拉致再調査のやり方では共産党が先駆的

2014年6月18日

 16日(月)の「赤旗」に、共産党の山下書記局長が参院拉致問題特別委員会で質問したことが報道されていた。それを見て、「ああ、そうだったよな」と思い出すことがあった。

 山下さんの質問というのは、5月30日に公表された日朝の合意文書に関するものである。この合意文書では、日本と北朝鮮がそれぞれやるべきことを列挙しているが、「北朝鮮側のとるべき行為」として、第3番目に以下のように書かれているのだ。

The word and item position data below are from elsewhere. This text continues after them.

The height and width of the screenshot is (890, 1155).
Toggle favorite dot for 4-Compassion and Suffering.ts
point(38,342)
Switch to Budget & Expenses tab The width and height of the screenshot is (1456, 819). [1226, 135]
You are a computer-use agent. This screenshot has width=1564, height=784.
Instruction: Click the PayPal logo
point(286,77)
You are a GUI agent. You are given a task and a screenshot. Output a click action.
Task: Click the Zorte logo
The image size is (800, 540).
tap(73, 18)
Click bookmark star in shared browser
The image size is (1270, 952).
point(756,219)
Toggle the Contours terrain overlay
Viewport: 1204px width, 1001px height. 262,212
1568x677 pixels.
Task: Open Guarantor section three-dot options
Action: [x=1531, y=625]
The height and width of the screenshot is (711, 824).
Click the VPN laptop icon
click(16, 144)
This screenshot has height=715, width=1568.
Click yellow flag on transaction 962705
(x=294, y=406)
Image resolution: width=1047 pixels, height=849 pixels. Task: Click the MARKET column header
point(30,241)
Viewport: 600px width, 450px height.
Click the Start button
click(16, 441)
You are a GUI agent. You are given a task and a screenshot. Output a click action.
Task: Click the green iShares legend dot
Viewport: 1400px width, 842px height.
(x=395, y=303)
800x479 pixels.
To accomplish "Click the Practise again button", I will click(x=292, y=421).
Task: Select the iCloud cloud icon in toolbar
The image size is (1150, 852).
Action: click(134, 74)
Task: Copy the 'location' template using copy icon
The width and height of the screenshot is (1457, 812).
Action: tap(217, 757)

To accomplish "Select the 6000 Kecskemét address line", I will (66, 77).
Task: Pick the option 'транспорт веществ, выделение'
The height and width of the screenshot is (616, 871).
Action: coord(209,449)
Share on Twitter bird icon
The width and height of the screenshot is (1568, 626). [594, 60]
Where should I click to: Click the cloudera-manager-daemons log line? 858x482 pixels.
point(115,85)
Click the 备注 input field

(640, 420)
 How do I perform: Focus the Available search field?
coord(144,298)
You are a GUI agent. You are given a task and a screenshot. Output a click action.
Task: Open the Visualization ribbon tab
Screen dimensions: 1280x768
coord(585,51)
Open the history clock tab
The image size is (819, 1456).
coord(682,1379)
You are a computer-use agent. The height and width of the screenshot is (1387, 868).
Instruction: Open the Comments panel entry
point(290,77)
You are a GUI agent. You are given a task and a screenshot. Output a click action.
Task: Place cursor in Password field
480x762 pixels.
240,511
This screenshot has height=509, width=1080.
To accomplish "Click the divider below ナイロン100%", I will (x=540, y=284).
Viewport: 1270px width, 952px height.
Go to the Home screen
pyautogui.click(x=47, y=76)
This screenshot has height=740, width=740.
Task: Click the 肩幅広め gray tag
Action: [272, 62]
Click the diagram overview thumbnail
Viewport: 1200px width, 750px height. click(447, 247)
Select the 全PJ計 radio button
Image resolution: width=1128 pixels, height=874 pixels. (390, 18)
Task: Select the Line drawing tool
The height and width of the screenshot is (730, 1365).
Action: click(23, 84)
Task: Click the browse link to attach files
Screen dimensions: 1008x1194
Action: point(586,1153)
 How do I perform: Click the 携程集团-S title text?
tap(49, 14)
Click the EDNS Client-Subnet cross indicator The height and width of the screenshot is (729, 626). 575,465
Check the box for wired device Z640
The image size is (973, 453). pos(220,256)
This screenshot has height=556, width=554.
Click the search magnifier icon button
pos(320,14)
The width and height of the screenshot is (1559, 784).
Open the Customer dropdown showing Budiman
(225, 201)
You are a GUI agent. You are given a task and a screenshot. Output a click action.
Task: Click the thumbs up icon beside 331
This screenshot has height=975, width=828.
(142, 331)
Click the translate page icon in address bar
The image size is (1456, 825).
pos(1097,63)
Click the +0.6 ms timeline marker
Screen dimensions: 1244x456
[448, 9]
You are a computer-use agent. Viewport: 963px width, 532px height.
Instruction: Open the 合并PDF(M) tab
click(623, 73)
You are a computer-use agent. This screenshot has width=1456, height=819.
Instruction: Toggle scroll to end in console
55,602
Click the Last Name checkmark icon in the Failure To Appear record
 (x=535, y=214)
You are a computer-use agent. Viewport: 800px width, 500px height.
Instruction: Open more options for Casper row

 「第3に、全ての対象に対する調査を具体的かつ真摯に進めるために、特別の権限(全ての機関を対象とした調査を行うことのできる権限。)が付与された特別調査委員会を起ち上げることとした。」

 合意文書が公表された直後の当ブログの記事で、このような文書がつくられたことと、その合意が北朝鮮のメディアでも報道されたことが大事だと書いた。それは形式面であるが、合意の内容面でいうと、この第3項目が大事だと考える。

 「特別の権限(全ての機関を対象とした調査を行うことのできる権限。)が付与された特別調査委員会」。ここでわざわざ「全ての機関」とされているのは、拉致を遂行してきたいわゆる「特殊機関」のことである。

 日朝平壌会談(2002年9月)で8人の「死亡」が伝えられ、それに納得しない日本の世論を背景に、北朝鮮は他の2名を含む「再調査」を行い、その結果が2004年11月に伝えられた(めぐみさんの「遺骨」が中心)。

 そのなかで、北朝鮮側は、平壌会談で「8人死亡」の最大の裏づけとした「死亡診断書」について、“特殊機関が焼却して存在せず、後でつくったものだ”と「訂正」してきたのである。特殊機関が拉致を実行し、平壌会談でそれを認めて以降も、拉致問題を隠蔽するために工作を行っていることが、それで明らかになった。

 日本では、再調査をすべきだとか、経済制裁に踏み込むべきだとか、いろんな世論が交錯する。その局面で、日本共産党は、経済制裁を視野に入れつつも、当面、特殊機関にメスを入れるような再調査が必要だという見解を表明した。たとえば市田書記局長(当時)の談話である(2004年12月24日)。

 「これらの点を指摘した市田氏は「北朝鮮側が提出した資料や証言には、特殊機関のフィルターのかかったものが多く見られる。不自然な点、疑問点が多いのもそのためだ。特殊機関の調査への介在が拉致被害者の安否を含む拉致問題の全容解明の重大な障害となっている。きょうの精査結果でもそのことが確認できる」とのべ、「北朝鮮側の交渉担当者を、特殊機関にも真相解明のメスを入れることのできる十分な権限と責任を持った人物に代え、交渉の質を抜本的に 強化することを、日本政府は北朝鮮側に強く求めていくべきである」と、あらためて強調しました。」

 これは正論ではあり、先駆的でもあった。しかし、特殊機関にメスを入れれば、それを統括していた金正日に責任が及ぶわけだから、とても無理な要求でもあったのだ。そこを突破したのが今回の合意だから、大きな意味があるのだと考える。

 もちろん、金正日が死んで、ようやくそれが可能になったということでもあろう。けれども、それでもこの合意ができたということは、北朝鮮の側が、金正日の責任にもつながるようなことを考えていることを示唆している。変化が生まれることを期待したい。